» **EXERCISE AIM**
When the word "icon" shows up in a line of the records below, copy that line.

» **EXTRACTED RECORDS**

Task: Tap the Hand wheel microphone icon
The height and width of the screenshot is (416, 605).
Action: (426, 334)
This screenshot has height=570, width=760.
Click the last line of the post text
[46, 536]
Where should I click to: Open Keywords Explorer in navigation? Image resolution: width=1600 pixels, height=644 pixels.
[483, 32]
---
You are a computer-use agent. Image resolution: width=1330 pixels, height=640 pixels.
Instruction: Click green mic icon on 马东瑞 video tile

» **RESULT FOR THIS TASK**
Task: Tap the Hand wheel microphone icon
Instruction: Click green mic icon on 马东瑞 video tile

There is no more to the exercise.